Scotland’s “Senga syndrome”

Leslie Hills worked as a teacher in Scotland for several decades starting in the 1960s. Writing about her experiences in the 1990s, she mentioned Senga Syndrome:

Years later I heard my experience summed up by a very senior official in Lothian Region. The Senga Syndrome he called it and when pressed for an explanation by his male east-coast audience, explained that Senga, a name found only among the working classes in the West, was Agnes backwards and Senga was the typical Glasgow working class girl from a state school, who goes to Glasgow University, does an Ordinary degree, goes to Jordanhill College and returns, if she has ever left, to live near and teach in her old school or very close to it. Unfortunately this cruel description was largely accurate.

Senga Syndrome reminds me of Germany’s Kevinismus and of Sweden’s y-name syndrome. In all three cases, a certain name or type of name emerged to symbolize (in a derogatory way) a particular group or class.

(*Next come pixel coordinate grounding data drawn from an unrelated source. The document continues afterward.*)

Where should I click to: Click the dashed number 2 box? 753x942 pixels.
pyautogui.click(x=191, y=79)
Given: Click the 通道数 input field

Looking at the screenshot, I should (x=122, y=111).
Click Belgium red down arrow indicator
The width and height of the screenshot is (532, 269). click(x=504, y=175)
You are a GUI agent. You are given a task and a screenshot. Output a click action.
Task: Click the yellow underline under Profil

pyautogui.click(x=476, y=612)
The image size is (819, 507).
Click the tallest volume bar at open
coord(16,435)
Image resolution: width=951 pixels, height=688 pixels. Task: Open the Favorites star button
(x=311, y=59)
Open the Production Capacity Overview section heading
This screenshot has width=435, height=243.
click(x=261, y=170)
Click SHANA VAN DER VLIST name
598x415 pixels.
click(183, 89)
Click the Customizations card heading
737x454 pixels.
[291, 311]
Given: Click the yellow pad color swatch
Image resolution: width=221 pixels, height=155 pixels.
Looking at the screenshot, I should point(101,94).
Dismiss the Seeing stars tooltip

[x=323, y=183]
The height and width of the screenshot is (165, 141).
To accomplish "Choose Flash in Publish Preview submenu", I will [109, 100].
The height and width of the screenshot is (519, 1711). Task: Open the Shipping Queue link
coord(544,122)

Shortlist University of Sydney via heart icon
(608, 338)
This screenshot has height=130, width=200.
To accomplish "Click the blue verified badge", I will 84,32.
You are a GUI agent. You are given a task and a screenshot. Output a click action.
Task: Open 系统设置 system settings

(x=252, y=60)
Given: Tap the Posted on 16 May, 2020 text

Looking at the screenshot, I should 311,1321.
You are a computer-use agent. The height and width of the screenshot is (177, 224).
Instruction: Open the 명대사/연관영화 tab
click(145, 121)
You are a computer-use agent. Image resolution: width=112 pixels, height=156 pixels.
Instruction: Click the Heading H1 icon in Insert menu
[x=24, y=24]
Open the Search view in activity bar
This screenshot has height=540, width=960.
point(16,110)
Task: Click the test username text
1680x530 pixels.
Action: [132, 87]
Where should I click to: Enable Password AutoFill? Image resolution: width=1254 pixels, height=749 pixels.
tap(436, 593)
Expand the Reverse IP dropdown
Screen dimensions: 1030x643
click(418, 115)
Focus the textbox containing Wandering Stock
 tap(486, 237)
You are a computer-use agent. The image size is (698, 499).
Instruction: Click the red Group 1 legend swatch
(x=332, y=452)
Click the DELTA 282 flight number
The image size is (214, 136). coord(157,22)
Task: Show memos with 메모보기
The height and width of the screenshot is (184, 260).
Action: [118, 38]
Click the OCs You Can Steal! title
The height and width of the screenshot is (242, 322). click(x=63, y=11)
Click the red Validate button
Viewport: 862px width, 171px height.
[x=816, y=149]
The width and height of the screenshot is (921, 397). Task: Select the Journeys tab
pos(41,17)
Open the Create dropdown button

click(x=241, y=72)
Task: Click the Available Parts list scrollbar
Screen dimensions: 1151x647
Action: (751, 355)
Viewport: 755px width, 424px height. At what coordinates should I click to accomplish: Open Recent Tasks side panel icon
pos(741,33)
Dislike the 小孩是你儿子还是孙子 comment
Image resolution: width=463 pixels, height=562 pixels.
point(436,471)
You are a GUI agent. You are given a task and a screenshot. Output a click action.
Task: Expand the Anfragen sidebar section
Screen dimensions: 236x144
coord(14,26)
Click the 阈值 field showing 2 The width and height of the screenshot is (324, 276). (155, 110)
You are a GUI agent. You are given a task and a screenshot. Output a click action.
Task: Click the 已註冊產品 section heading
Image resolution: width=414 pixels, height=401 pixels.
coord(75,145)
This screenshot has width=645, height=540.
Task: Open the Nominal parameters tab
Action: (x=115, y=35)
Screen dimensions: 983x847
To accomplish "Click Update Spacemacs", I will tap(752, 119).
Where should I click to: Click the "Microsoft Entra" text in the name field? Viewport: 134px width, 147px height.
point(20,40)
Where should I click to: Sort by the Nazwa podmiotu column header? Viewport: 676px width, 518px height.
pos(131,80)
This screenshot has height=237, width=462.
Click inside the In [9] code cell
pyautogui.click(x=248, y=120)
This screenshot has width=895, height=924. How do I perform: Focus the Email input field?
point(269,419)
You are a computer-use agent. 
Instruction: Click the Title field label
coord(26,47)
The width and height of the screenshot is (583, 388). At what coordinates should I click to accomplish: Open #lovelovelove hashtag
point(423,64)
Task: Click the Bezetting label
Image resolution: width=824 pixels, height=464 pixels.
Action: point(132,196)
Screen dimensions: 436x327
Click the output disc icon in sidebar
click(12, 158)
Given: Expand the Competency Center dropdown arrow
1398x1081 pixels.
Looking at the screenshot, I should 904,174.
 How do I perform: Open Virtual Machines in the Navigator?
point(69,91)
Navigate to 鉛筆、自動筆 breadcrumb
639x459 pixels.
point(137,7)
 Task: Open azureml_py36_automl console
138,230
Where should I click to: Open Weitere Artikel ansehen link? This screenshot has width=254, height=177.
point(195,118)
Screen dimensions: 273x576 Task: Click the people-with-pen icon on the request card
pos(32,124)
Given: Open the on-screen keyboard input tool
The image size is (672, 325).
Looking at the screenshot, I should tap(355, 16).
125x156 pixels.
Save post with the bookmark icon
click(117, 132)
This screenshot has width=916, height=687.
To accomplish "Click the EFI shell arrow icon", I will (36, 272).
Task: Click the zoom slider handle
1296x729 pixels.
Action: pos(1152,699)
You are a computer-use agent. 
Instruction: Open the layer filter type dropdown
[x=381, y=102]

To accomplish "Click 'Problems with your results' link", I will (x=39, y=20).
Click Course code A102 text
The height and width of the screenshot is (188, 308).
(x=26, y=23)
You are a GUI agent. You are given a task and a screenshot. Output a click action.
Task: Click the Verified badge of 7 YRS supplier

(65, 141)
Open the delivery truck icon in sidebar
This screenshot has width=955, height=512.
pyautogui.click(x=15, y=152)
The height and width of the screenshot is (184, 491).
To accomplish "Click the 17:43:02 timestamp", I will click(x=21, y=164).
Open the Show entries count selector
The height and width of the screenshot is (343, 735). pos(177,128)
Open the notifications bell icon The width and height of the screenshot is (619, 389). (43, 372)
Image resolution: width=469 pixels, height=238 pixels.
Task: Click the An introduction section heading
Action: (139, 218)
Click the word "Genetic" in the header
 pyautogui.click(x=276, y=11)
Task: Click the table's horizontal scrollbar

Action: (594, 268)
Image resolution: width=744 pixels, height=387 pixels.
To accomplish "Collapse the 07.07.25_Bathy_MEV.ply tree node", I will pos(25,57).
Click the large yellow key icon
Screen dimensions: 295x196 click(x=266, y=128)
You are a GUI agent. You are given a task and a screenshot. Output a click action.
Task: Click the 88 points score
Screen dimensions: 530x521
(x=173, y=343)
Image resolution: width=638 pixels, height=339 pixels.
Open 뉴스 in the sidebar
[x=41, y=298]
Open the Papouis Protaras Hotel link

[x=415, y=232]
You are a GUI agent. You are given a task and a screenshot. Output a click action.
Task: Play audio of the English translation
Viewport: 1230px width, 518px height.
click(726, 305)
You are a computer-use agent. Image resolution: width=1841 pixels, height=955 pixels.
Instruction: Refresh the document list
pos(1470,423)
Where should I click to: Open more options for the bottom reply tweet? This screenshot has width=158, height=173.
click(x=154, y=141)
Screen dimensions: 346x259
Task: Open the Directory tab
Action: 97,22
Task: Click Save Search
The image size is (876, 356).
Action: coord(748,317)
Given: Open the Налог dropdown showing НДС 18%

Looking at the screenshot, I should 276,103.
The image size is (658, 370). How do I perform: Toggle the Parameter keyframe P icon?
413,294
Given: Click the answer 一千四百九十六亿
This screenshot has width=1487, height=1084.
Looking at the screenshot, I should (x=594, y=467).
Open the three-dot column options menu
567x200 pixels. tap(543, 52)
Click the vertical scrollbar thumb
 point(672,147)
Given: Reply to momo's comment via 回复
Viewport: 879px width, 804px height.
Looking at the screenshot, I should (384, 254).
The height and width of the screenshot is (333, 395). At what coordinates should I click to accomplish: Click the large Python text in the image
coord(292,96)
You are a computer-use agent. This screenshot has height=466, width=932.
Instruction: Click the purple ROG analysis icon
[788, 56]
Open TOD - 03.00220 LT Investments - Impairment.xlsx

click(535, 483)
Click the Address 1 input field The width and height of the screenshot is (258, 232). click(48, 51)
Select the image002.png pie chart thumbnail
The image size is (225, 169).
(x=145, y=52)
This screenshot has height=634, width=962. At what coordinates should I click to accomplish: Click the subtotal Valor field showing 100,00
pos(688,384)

Senga, FWIW, might be Agnes backwards, or it might be based on the Scottish Gaelic word seang, meaning “slender, lanky.”

Sources:

  • Hills, Leslie. “The Senga Syndrome: Reflections on Twenty-One Years in Scottish Education.” Identity and Diversity: Gender and the Experience of Education, edited by Maud Blair, Janet Holland, and Sue Sheldon, The Open University, 1995, 51-60.